* Consigne 1
Répondez à ces questions sur l'extrait consacré à Tranströmer :
(a) En combien de langues Tomas Tranströmer est-il traduit ?
(b) Quelle est sa formation ?
(c) De quel recueil le poème « Espresso » est-il tiré, et de quelle année date ce recueil ?
* Consigne 2
Modifiez le passage de l'extrait consacré à Tranströmer qui va de « Rares sont les » jusqu'à « de la métaphore. » inclus, en y remplaçant « psychologue » par « médecin ».

* Extrait du document
▶

Rares sont les auteurs suédois qui jouent un rôle actif dans la littérature d’aujourd’hui, Tomas TRANSTRÖMER en est sans doute un!
Traduit en cinquante-cinq langues, ce psychologue de formation, entré en littérature au milieu des années 50 est malheureusement très peu, trop peu connu du public français... Il est pourtant considéré comme l’un des très rares maîtres de la métaphore.

Sa poésie est très étrange, presque musicale, mais en même temps très visuelle, très attentive au plus petits détails de la vie réelle. La banalité du monde moderne, du monde ordinaire de tous les jours en est transformée, transfigurée dans une image qui n’est plus un simple ornement, mais dépasse les apparences…
Je cède ici la parole au poète, avec le poème «Espresso » du recueil «Ciel à moitié achevé» (Den halvfärdiga himlen) de 1962. (Attention vous risquez de ne plus jamais voir votre «petit noir» du matin de la même façon!..).

ESPRESSO

Le café noir du service en terrasse
aux tables et aux chaises aussi gracieuses que des insectes.

Ces gouttes précieuses et captées
ont le même pouvoir qu’un Oui ou un Non.

On les sort du fond de bistrots obscurs
et elles fixent le soleil sans ciller.

Dans la lumière du jour, un point d’une noirceur bienfaitrice
qui se répand très vite dans un hôte blafard.

Il rappelle ces gouttes de noire clairvoyance
que l’esprit happe parfois et

qui nous donnent une bourrade salutaire : vas-y!
Une exhortation à ouvrir les yeux.

◀

* Données

▶

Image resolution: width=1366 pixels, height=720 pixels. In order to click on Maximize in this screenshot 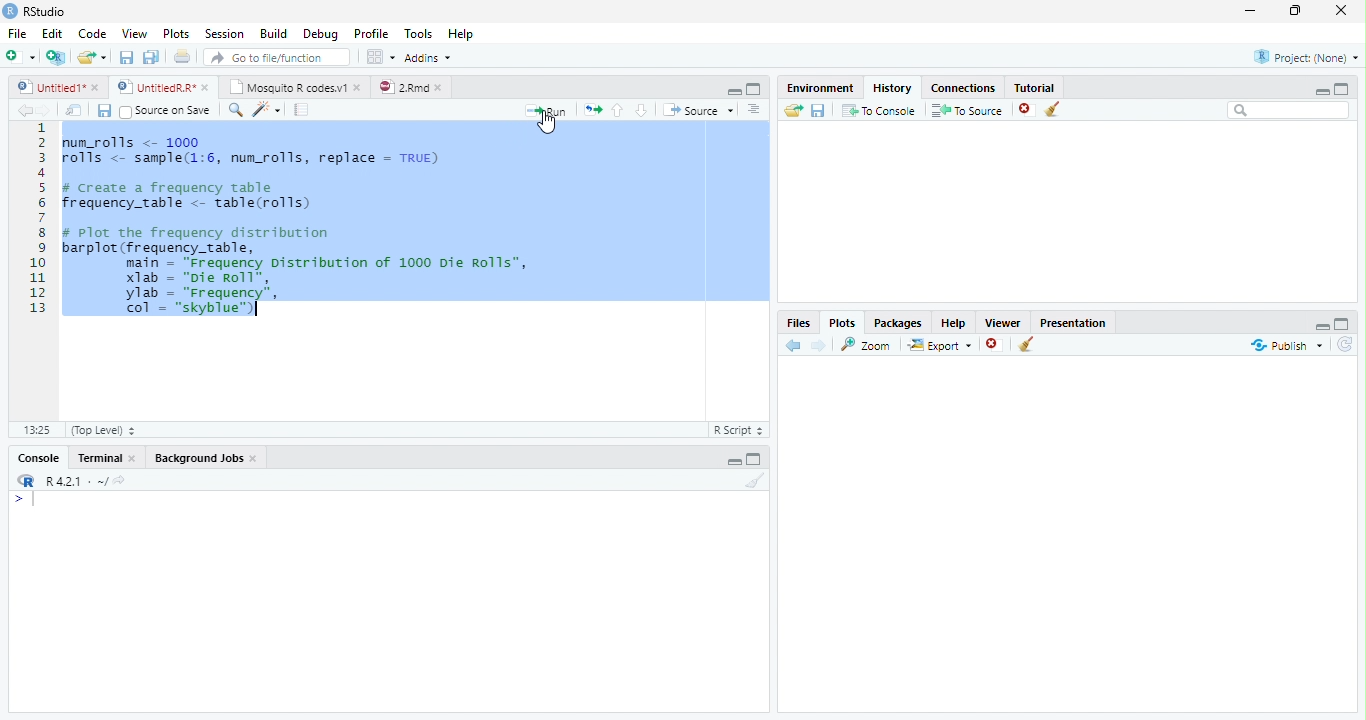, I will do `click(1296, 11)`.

◀

* Réponse attendue 1
(a) En cinquante-cinq langues.
(b) Il est psychologue de formation.
(c) Du recueil « Ciel à moitié achevé » (Den halvfärdiga himlen), paru en 1962.

* Réponse attendue 2
Rares sont les auteurs suédois qui jouent un rôle actif dans la littérature d’aujourd’hui, Tomas TRANSTRÖMER en est sans doute un!
Traduit en cinquante-cinq langues, ce médecin de formation, entré en littérature au milieu des années 50 est malheureusement très peu, trop peu connu du public français... Il est pourtant considéré comme l’un des très rares maîtres de la métaphore.